Hep düşünmüşümdür; Atatürk Selanik yerine Ankara’da bir gecekonduda doğmuş olsaydı veya annesi Ayşe Hanım, babası Ahmet Bey olsaydı, kargaları kovalamasaydı acaba 7 düvele diz çöktüremez miydi?

Öğretmenliğimin ilk bir kaç yılı dışında öğrencilerime hep “Atatürk’ün de söylediği gibi içimizden biri olduğunu, ülkemizin bağımsız, halkımızın özgür olması için dünyaya meydan okuduğunu, dürüstlüğünü, çocuklara, gençlere, eğitime çok önem verdiğini, ülkesi için hayal edemeyeceğimiz kadar özverili davrandığını, astığı astık kestiği kestik bir diktatör olsa bile kimsenin karşı çıkamayacağı bir ortamda demokrasiyi getirdiğini, ilkelerinin ne anlama geldiğini vb.” öğretmeye ve bu özelliklerini onlara da aşılamaya çalıştım. Yaptığı devrimleri anlattım.

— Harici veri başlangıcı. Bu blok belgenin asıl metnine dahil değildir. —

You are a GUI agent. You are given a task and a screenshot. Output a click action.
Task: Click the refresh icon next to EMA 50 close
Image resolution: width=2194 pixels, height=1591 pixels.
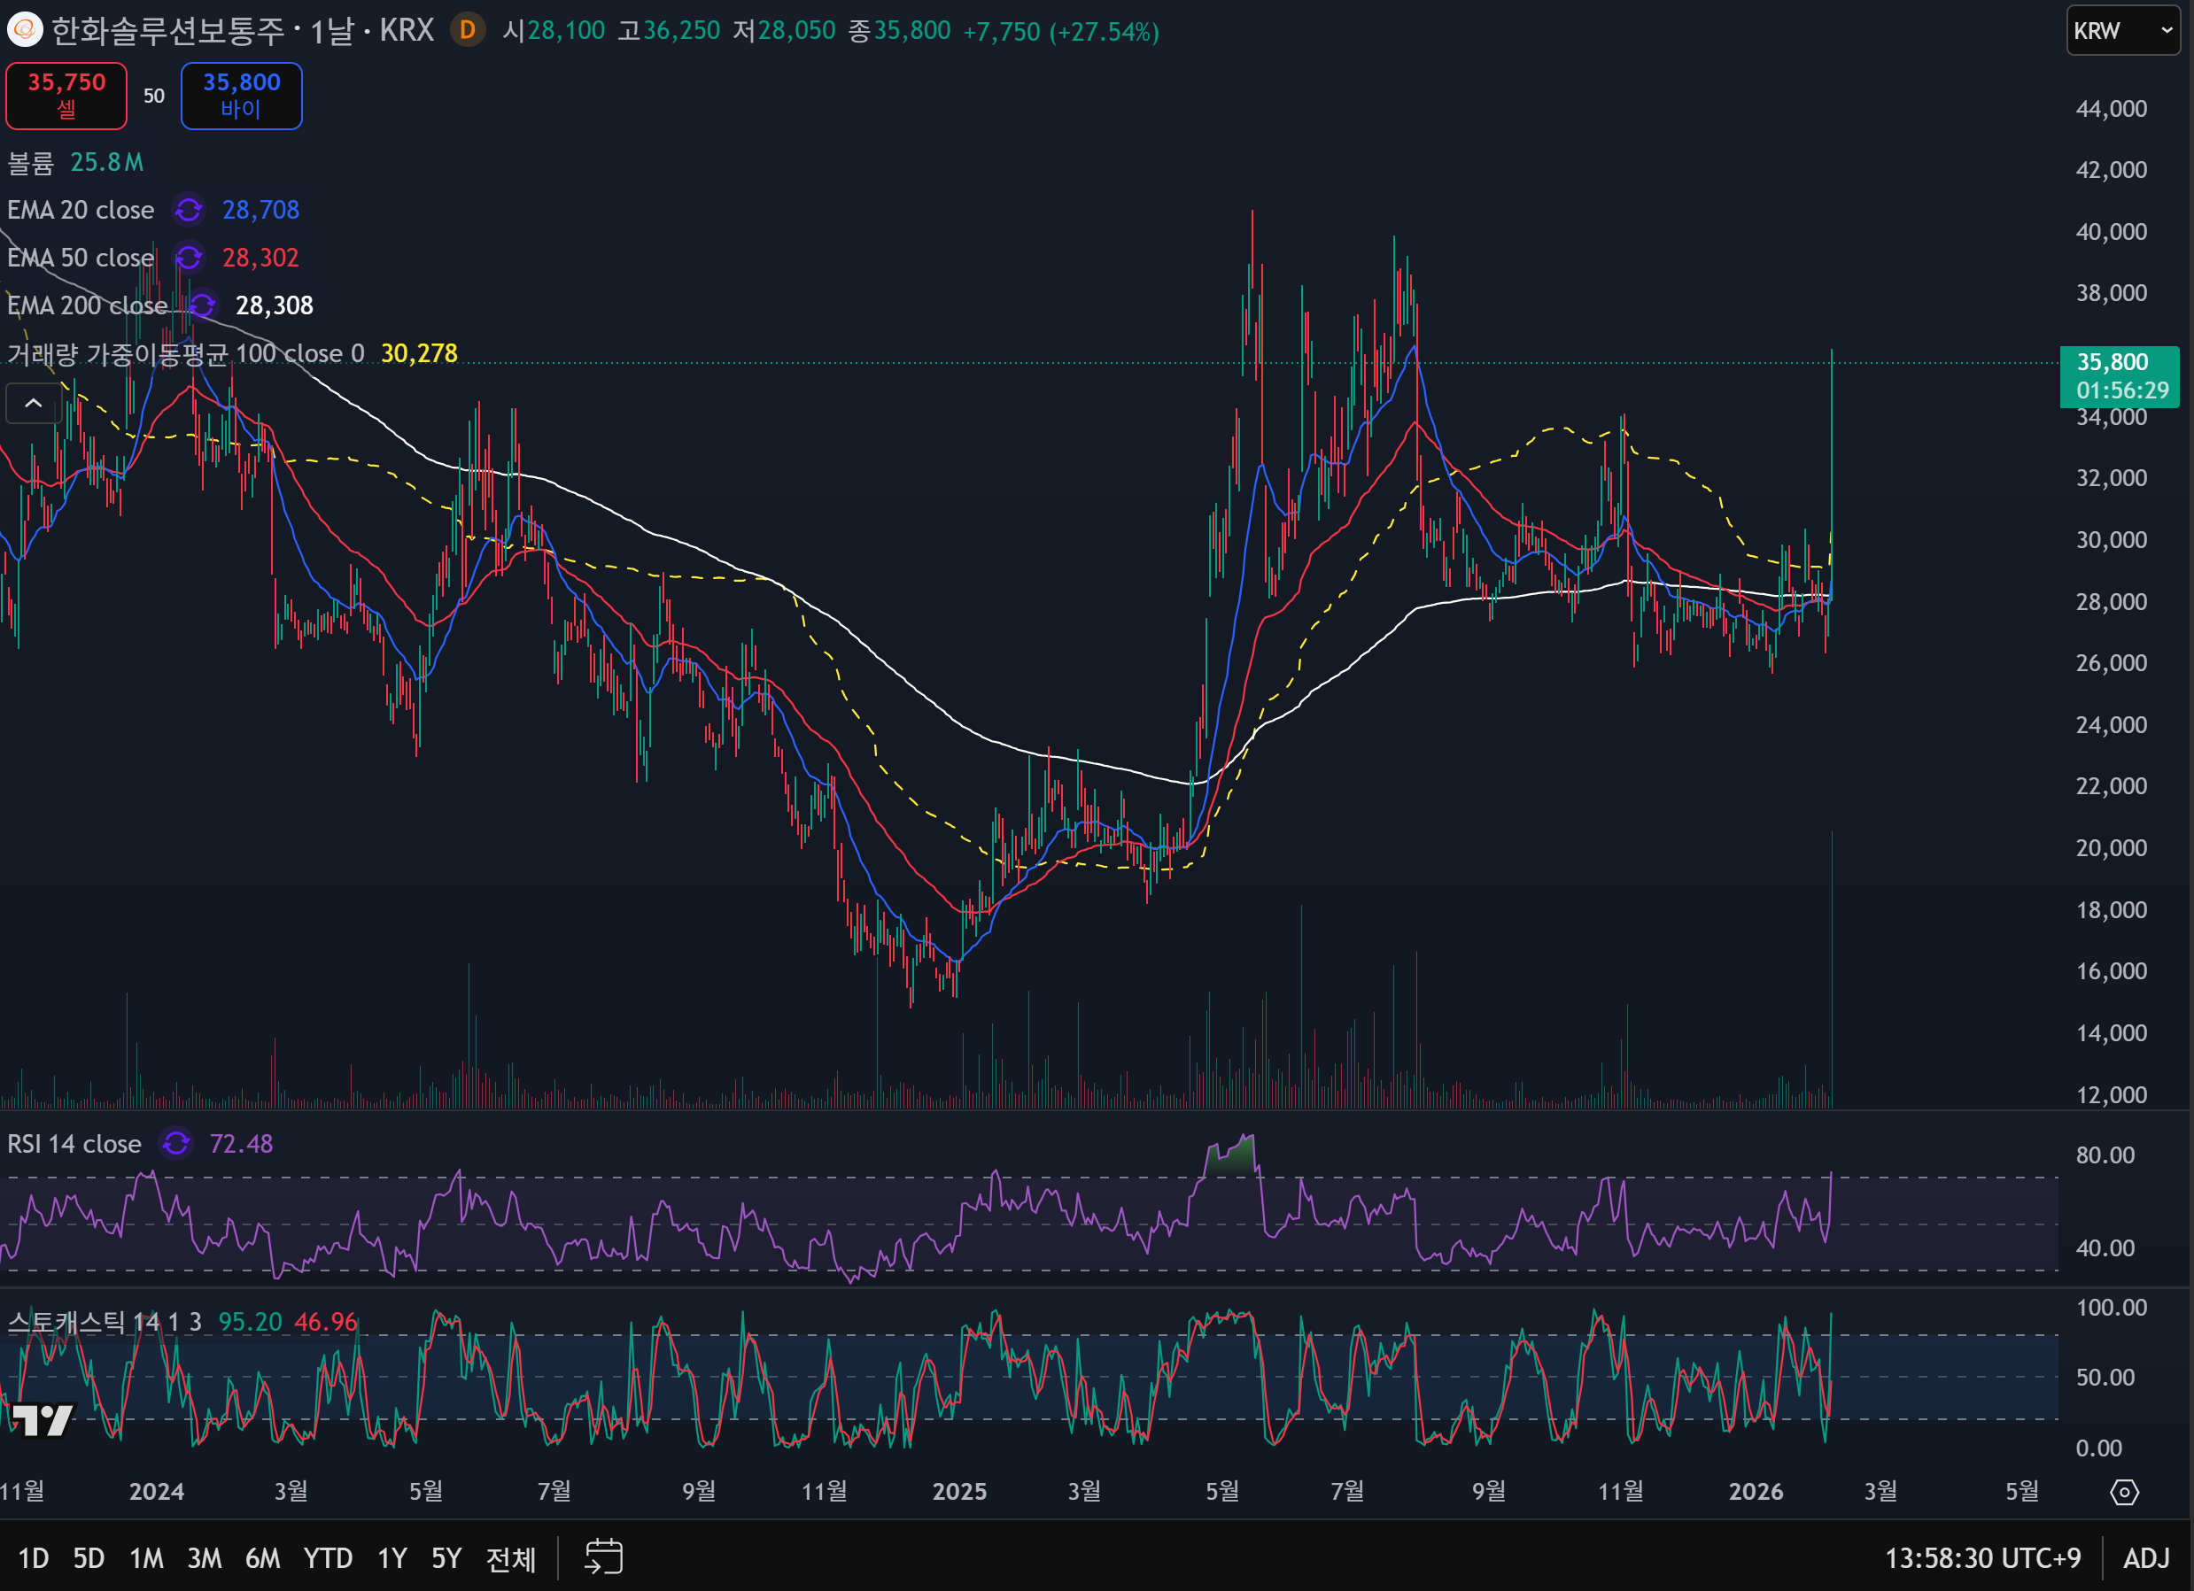click(x=189, y=257)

Üçüncü sınıfları okuttuğum bir eğitim-öğretim yılında, o andaki başbakanla eski başbakan karşılıklı anlaşarak kendilerinin Yüce Divan’da yargılanmalarının önünü kesmişlerdi.

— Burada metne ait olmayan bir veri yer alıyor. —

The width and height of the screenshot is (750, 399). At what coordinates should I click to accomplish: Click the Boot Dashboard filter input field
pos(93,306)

Her gün yaptığımız gibi sınıfımızda Gazetelerin Başlıklarını okuyoruz. Söz konusu haber okununca öğrencilerimden biri,

-Öğretmenim aynı duruma Atatürk düşseydi kendini aklatır mıydı? anlamına gelen bir soru sorunca

-Hayır çocuğum. Aklatmazdı. Onlar yolsuzluklara bulaşmadılar, bulaşmazlardı, bulaşmakla suçlansalardı da hiç çekinmeden hesaplarını verir, aklanırlardı, dedim.

Tam zamanıdır deyip Atatürk, Atatürk ilkeleri ve devrimleri ile ilgili öğrencilerin anlayacağı düzeyde kapsamlı bir açıklama da yaptım.

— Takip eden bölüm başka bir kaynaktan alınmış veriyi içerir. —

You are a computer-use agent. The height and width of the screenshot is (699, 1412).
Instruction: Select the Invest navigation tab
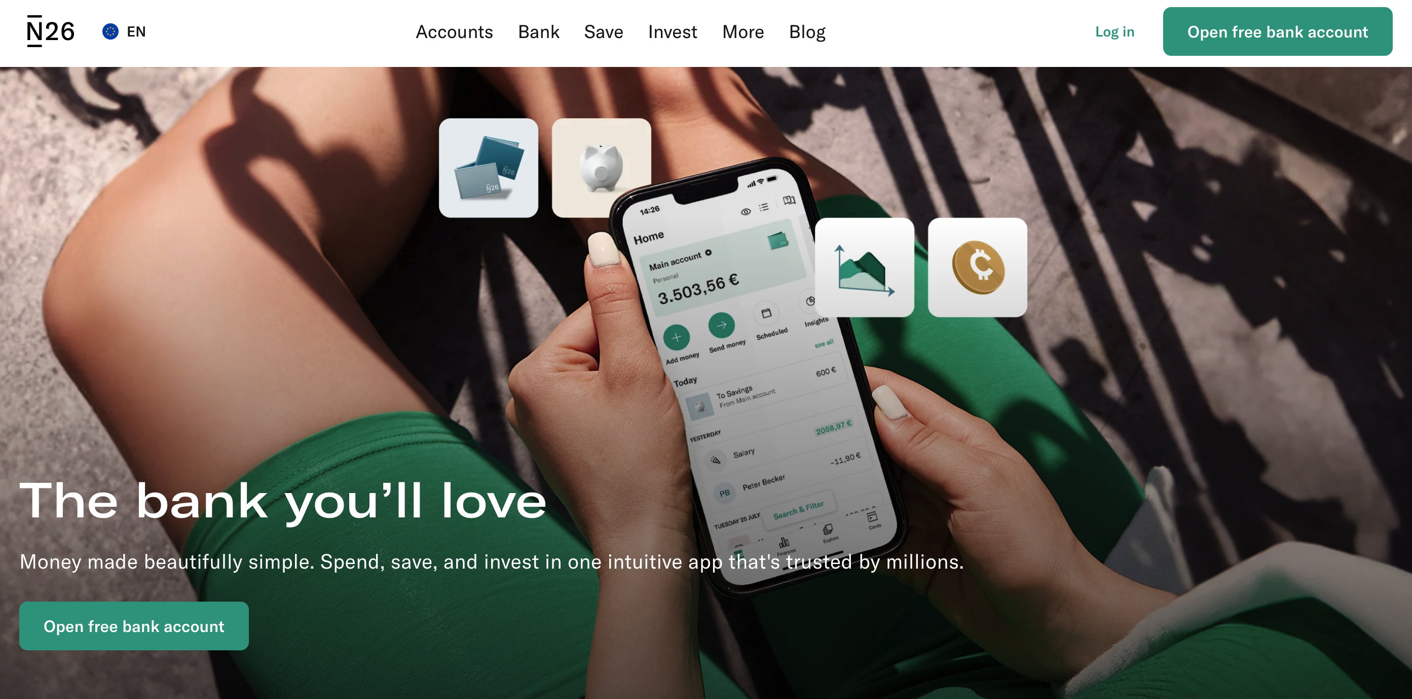click(674, 32)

Yaklaşık 2 hafta kadar sonra müfettiş geldi. Sınıfımın teftişi ediyor.

Müfettişle öğrencilerimden biri arasında geçen konuşma aşağı yukarı şöyle:

-Bana Atatürk’ü anlatır mısın kızım?

-Atatürk dürüsttü, vatanını çok severdi.

-Başka?

-Cumhuriyeti kurdu.

-Başka?

-Kızların okula gitmesini sağladı. Eskiden okullarda Arap harfleri vardı, yeni harfleri getirdi.

-Başka?

-Kadınlara seçme seçilme hakkı tanıdı. Eskiden kocalar kadınları kolayca boşuyordu, Atatürk bunu zorlaştırdı.

-Başka?

-Çocuklara, gençlere bayram hediye etti.

-Başka?

-Yollar yaptı, fabrikalar açtı, halkın yapamayacağı şeyleri devletin parasıyla yaptı.

-Başka?

Çocuk biraz düşündükten sonra,

-Bir de bizi kurtardı, deyince Müfettiş Bey bana dönerek

-Arkadaşım öğrencilerin önce bunu söylemesi gerekmez miydi? diye sordu. Bu arada benden atak davranan bir öğrencim

-Atatürk Himen değildi ki, O’nun silah arkadaşları ve askerleri vardı, bizi hep birlikte kurtardılar, deyince benim ağzımdan

-Aldın mı alımını? Sorusu, kaçıverdi. Önce maksadımı aşan sözüm için utandım. Ardından da müfettişe,

-Öğrencim yanlış bir şey mi söyledi? Bana göre her şeyi öğrettiğim gibi söyledi. İkide bir “başka?” diye sorular sormasaydınız daha geniş yanıtlar alabilirdiniz aslında diyerek görüşlerimi aktardım. Sağlam birer Atatürkçü ve Atatürk çocuğu yavrularımla göğsüm kabararak.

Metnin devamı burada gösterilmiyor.